### MATERIAL PROVIDED

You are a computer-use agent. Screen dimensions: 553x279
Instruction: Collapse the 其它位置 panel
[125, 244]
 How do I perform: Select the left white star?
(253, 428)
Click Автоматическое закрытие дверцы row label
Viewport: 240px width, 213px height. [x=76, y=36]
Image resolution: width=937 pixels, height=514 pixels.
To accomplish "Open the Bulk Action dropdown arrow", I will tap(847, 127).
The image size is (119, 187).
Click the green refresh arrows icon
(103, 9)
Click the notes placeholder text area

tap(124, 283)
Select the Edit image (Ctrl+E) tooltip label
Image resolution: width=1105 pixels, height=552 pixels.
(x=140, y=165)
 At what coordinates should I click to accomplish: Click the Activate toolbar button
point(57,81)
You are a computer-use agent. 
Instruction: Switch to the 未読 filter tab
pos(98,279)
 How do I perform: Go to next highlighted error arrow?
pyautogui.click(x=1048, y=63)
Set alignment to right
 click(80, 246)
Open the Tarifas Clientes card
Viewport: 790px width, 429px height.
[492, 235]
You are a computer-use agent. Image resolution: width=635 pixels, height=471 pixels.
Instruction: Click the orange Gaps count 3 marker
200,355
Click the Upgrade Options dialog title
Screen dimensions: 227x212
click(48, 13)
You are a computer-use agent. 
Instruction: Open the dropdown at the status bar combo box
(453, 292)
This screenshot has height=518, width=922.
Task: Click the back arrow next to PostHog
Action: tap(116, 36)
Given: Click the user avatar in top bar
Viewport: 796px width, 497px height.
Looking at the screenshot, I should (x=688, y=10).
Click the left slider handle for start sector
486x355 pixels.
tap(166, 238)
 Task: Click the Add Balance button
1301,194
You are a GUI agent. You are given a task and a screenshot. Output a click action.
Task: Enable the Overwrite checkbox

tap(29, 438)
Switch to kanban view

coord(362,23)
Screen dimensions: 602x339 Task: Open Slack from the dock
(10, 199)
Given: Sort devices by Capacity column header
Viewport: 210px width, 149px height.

### EXERCISE
Render every nonblank line of the material above as a Markdown table with two columns: No., holding a running count from 1, and Text, holding the line itself.

### TASK SOLUTION
| No. | Text |
|---|---|
| 1 | You are a computer-use agent. Screen dimensions: 553x279 |
| 2 | Instruction: Collapse the 其它位置 panel |
| 3 | [125, 244] |
| 4 |  How do I perform: Select the left white star? |
| 5 | (253, 428) |
| 6 | Click Автоматическое закрытие дверцы row label |
| 7 | Viewport: 240px width, 213px height. [x=76, y=36] |
| 8 | Image resolution: width=937 pixels, height=514 pixels. |
| 9 | To accomplish "Open the Bulk Action dropdown arrow", I will tap(847, 127). |
| 10 | The image size is (119, 187). |
| 11 | Click the green refresh arrows icon |
| 12 | (103, 9) |
| 13 | Click the notes placeholder text area |
| 14 | tap(124, 283) |
| 15 | Select the Edit image (Ctrl+E) tooltip label |
| 16 | Image resolution: width=1105 pixels, height=552 pixels. |
| 17 | (x=140, y=165) |
| 18 |  At what coordinates should I click to accomplish: Click the Activate toolbar button |
| 19 | point(57,81) |
| 20 | You are a computer-use agent.  |
| 21 | Instruction: Switch to the 未読 filter tab |
| 22 | pos(98,279) |
| 23 |  How do I perform: Go to next highlighted error arrow? |
| 24 | pyautogui.click(x=1048, y=63) |
| 25 | Set alignment to right |
| 26 |  click(80, 246) |
| 27 | Open the Tarifas Clientes card |
| 28 | Viewport: 790px width, 429px height. |
| 29 | [492, 235] |
| 30 | You are a computer-use agent. Image resolution: width=635 pixels, height=471 pixels. |
| 31 | Instruction: Click the orange Gaps count 3 marker |
| 32 | 200,355 |
| 33 | Click the Upgrade Options dialog title |
| 34 | Screen dimensions: 227x212 |
| 35 | click(48, 13) |
| 36 | You are a computer-use agent.  |
| 37 | Instruction: Open the dropdown at the status bar combo box |
| 38 | (453, 292) |
| 39 | This screenshot has height=518, width=922. |
| 40 | Task: Click the back arrow next to PostHog |
| 41 | Action: tap(116, 36) |
| 42 | Given: Click the user avatar in top bar |
| 43 | Viewport: 796px width, 497px height. |
| 44 | Looking at the screenshot, I should (x=688, y=10). |
| 45 | Click the left slider handle for start sector |
| 46 | 486x355 pixels. |
| 47 | tap(166, 238) |
| 48 |  Task: Click the Add Balance button |
| 49 | 1301,194 |
| 50 | You are a GUI agent. You are given a task and a screenshot. Output a click action. |
| 51 | Task: Enable the Overwrite checkbox |
| 52 | tap(29, 438) |
| 53 | Switch to kanban view |
| 54 | coord(362,23) |
| 55 | Screen dimensions: 602x339 Task: Open Slack from the dock |
| 56 | (10, 199) |
| 57 | Given: Sort devices by Capacity column header |
| 58 | Viewport: 210px width, 149px height. |